Professional development. Keeping in touch through an alumni network means getting invites to company events and access to webcasts, which can help former workers keep apprised of what’s happening in their industry.
Who’s Doing It
BCG, which has 9,700 employees worldwide, has a motto: “Bleed BCG Green” (the company’s signature color). It’s a lifetime loyalty that is about mutual support and assistance, not necessarily direct employment, Tsusaka says. BCG has an alumni network that is 16,000 strong. Tsusaka calls members of the group “graduates” instead of ex-employees. Consulting by nature has always been fairly fluid, she acknowledges, and new employees understand they may stay just a few years and move on. Maintaining the alumni network serves the company well—many members end up being clients—and fills a need for connection among former employees, especially younger ones who are accustomed to staying in touch via social networking.
Employees might feel less inclined to keep in touch after they’ve been downsized, as many workers were during the Great Recession. But the offer of an alumni network can be welcome if the laid-off worker is treated with compassion and support. After Deloitte laid off 1,000 people in 2001, the company decided to help them deal with their shock and anger instead of just giving them pink slips, Weiser says. It provided career coaches to counsel people and help them find new jobs. And when Stiles let some people go in 2009, it encouraged them to keep in touch and wound up rehiring a lot of the same people further down the line, Boué says.
LinkedIn has made networking its business, and the company extends that approach to its 6,000 workers. Prior to a worker’s last day, the person receives an e-mail stating, “We’re sorry to hear you have decided to leave LinkedIn. We can’t wait to hear about your next play!” It’s followed by a personal invitation from Hoffman to join the alumni network. (He participates in the network himself.) Soon-to-be ex-employees are given a free LinkedIn professional membership; if they are active on the network, the gratis subscription is extended. Alumni are also provided access to a dedicated LinkedIn candidate referral service and invited to special, alumni-only events. Lotteries are held for alumni to attend a speaker series, while company-sponsored beer bashes and cocktail parties keep alumni connected.

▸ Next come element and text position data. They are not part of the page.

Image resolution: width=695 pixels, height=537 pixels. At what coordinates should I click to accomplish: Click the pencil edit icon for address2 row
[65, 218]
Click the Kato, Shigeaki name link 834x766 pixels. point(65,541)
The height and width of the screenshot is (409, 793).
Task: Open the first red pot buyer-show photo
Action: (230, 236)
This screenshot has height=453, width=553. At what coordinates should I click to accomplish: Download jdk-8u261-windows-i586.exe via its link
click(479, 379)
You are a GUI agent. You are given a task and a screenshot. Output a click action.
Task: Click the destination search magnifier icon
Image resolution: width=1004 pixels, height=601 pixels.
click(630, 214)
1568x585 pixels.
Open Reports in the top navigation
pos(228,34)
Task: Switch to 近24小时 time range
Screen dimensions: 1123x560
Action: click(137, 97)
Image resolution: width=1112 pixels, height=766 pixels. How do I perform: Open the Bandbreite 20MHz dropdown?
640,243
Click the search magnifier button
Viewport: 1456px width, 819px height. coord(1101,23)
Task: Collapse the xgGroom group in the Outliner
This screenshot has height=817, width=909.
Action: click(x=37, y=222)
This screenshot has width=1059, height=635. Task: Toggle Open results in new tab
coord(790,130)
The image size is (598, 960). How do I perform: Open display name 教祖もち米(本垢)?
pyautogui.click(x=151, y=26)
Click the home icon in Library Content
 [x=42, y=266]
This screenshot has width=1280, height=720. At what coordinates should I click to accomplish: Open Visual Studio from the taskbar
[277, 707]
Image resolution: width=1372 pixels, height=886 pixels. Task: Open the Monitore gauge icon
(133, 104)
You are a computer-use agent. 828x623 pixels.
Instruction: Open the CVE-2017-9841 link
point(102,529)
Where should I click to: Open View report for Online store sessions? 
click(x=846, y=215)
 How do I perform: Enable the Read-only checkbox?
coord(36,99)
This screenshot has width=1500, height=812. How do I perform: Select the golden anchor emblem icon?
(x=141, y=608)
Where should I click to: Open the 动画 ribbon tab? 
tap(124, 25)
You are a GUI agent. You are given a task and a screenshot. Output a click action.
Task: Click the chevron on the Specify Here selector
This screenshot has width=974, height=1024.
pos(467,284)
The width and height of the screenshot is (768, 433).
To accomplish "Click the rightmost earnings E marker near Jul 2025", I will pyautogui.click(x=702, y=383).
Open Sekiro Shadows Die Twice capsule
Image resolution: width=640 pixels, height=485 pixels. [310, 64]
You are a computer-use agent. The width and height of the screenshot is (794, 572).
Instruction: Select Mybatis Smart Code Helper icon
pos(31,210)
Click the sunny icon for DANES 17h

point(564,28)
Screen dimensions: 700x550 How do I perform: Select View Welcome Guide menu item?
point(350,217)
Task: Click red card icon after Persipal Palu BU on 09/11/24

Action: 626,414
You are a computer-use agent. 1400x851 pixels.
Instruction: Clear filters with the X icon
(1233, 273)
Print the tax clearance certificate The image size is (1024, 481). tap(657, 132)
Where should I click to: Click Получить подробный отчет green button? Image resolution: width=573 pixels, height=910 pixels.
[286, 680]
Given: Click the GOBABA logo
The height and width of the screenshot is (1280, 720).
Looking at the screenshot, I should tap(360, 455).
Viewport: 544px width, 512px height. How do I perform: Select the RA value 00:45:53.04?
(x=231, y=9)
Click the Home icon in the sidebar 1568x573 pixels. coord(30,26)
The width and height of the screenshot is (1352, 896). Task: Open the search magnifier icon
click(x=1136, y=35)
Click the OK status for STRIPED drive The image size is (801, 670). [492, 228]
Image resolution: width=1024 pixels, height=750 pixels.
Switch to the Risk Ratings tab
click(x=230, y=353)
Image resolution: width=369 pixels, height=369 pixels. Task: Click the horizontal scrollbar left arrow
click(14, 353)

McQueen wasn’t sure, at first, how an alumni network would be received. LinkedIn, after all, already provided a great forum through its site for people to form their own employee and alumni groups. And she worried that people would see the company network as Big Brother, usurping employees’ own private connections with each other. Fortunately, people were happy to let LinkedIn build its own alumni network, although informal groups still exist.
It has worked out well on both sides. Departing employees get “the white glove treatment,” where the exit interview has been transformed from a recitation of COBRA and 401(k) details to a warm, “thanks for what you did for us; we’re better off for your having been here.” For their part, former employees have recommended new workers to LinkedIn and have helped out when someone has wanted to trace the history of an ongoing project.
“I’ve only had two people quit, and I remember thinking, ‘OK, don’t take this personally,’ ” McQueen says. “And it was a good choice I made, not to feel betrayed or bitter. They ended up working for me again.” And that’s no surprise—boomerang employees are one hallmark of a successful alumni network.
Susan Milligan is a freelance writer based in Washington, D.C.